One Tin Soldier by Josie A. Okuly
One tin soldier rides away
James hummed the folk tune as he reached for the weathered tin soldier. It was exactly like the one he had as a child. It had the purple medal on the chest which was rare indeed. Good thing he stopped at this yard sale!
His hand brushed across the fingers of a young woman who reached for the toy at the same time he did.
Their gazes met and held. Under different circumstances, James would've said something like, "Be my guest; it's yours." But not today. For a moment, he kept his hand on hers and felt the downy softness of her skin beneath his. Pink pastel fingernails which matched her full, pink lips. A stray breeze blew golden hair across her cheek as cornflower blue eyes gave him a questioning glance.
"It's all yours; you touched it first." Katie jerked her hand back as if it had been singed by fire. The attractive man frowned at her and she grew conscious of the faded jeans and equally faded sneakers she wore. She was in antique buying mode and hadn't bothered to dress for the occasion. Some of the best bargains could be negotiated if the seller had no clue she was anything other than a Saturday morning yard sale aficionado.
Katie gave the man a friendly smile while admiring his rugged yet sensitive face. It had been months since she'd taken the time to admire an attractive man. Her friends tried to set her up with local business owners, but she was often too busy with her burgeoning antique business to devote much time to her love life.
"I've been looking for a tin soldier like this since I was kid. Mine was destroyed in a fire." James realized his mistake the moment he opened his mouth. The lady in charge of the sale narrowed her eyes in a calculating expression.
Three hundred dollars," she said.
James groaned inwardly. Two hundred dollars was all he had with him. "Will you take a check? Perhaps a credit card."
She shook her head. "Cash only."
Katie saw her chance to enter the bargaining. "I'll give you two fifty."
"Three hundred firm," said the woman.
"You've got a deal." Katie felt a twinge of compassion when she saw the man's shoulders slump in defeat. Of course, he had committed a cardinal sin in the bargaining process. Never let the seller know how much you wanted an item. As her gaze slid sideways across his face, she was surprised at the extent of his disappointment. Why had the soldier meant so much to him?
The antique toy disappeared from the table as the woman rolled it in bubble wrap and placed it in a plastic bag.
Katie took the bag from her, impulsively digging out her business card from the pocket of her jeans. Before she turned away, she handed the card to him and said, "Come by my store tomorrow and I'll give you a good discount on this little guy."
As she carried her purchase to the car, she had the irresistible urge to turn around to see if he was watching her. Unconsciously, she flipped a stray hair off her face and straightened her spine.
James never took his eyes from her as she opened the car door, placed the package in the front seat, and started the engine. When she drove away, he looked down at the business card. Katie Miller Antiques.

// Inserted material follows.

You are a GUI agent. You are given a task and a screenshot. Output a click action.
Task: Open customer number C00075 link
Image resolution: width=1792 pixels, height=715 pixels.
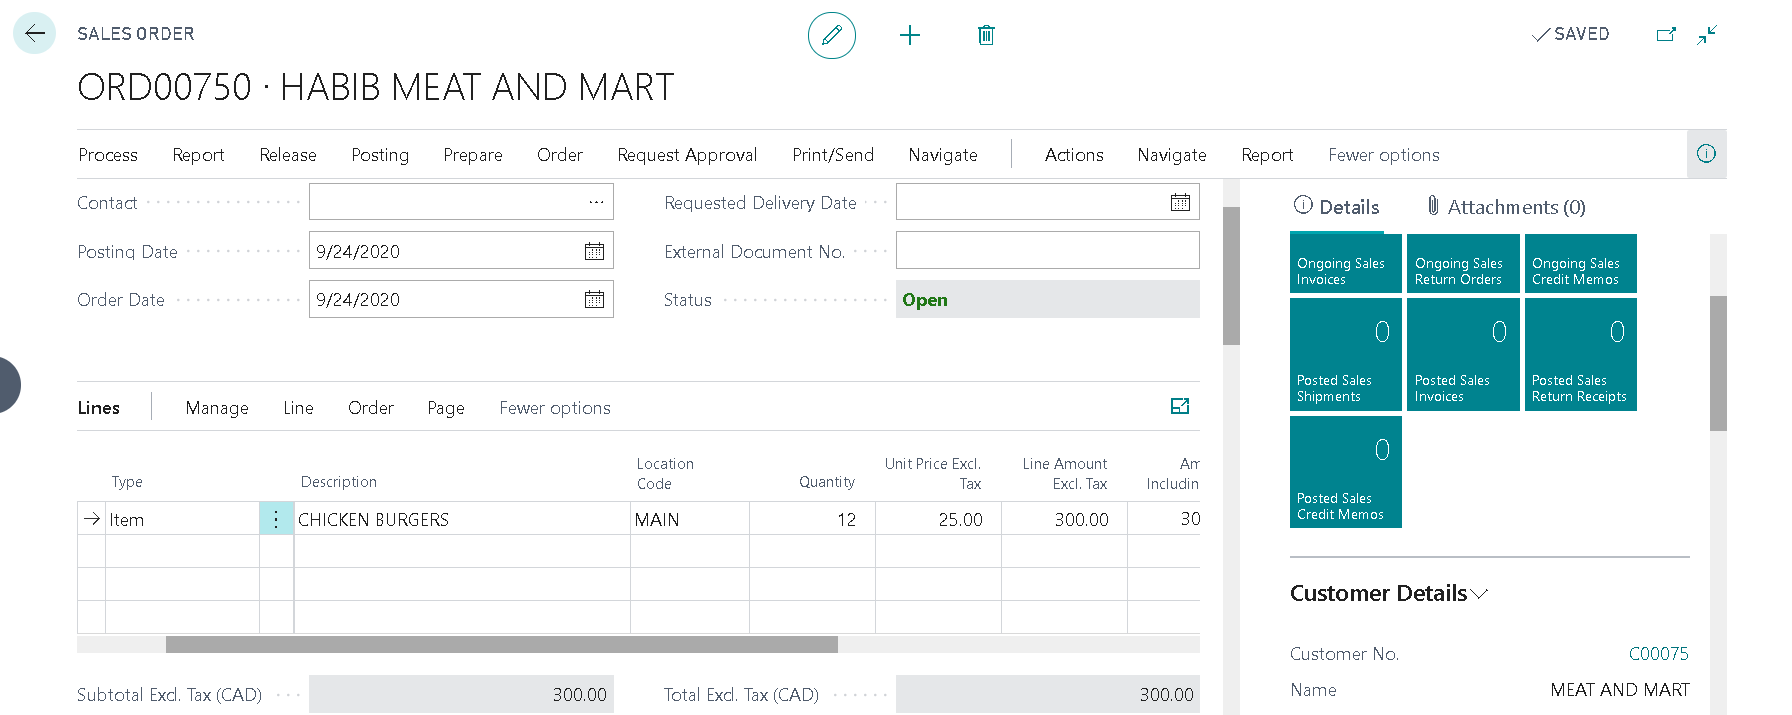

Tomorrow he would visit her shop and purchase the soldier. Then he would visit the cemetery where his wife and son were buried. The search for the antique toy was the only thing pushing him forward through his agony. Two years ago a drunk driver had taken his family and James had died with them, although he somehow continued to breathe. Now he wanted to place the proud, little soldier on Stevie's grave site. He had always promised his son a soldier of his own. Just like the one dad owned as a kid.
On her way back to the store, Katie remembered the downcast expression on the man's face. She wished she had asked him his name. Suddenly she wanted to get his number so she could call him when the toy was clean and ready for sale. Negotiating a u-turn in the narrow, overgrown country road was no easy task but she finally did it. Then she stepped on the gas as the sky darkened to a dull umber and fat drops of rain plopped against the windshield. When she pulled into the driveway of the yard sale, the woman in charge was putting away her treasures for another day. There was no sign of the attractive man with the sad expression.
Katie headed for her shop. She often opened for a few hours on Saturday afternoons, although there was never much business.
Hours later, as the rain pelted against the roof of her cozy little shop, she cleaned the soldier and made him look presentable. After removing oil and grime, she decided the nicks on his barrel chest gave him added character. His face seemed resigned and soulful and somehow reminded her of the man from the yard sale.
Katie was in the back room when the chime sounded over the front door. Had someone braved the rain to visit the store just before closing time? Cautiously, she peered through the curtain which separated the storeroom from the main lobby.
James saw her as he removed his raincoat. Her smile was the clear dawn after a destructive storm. Was she happy to see him or was he reading too much into her cheerful expression?
"I was just about to close for the evening," she said.
"I couldn't wait until tomorrow. I'm glad you're still open." His gaze held hers as he drank in her beauty. For the first time in years, he felt a stirring, a longing, a desire for human connection.
She nodded. "I've cleaned up your soldier and I think you'll be pleased with the results. Come to the storeroom and I'll show you."
As James followed her, the refrain from One Tin Soldier played in his imagination but this time the old song held a hopeful note.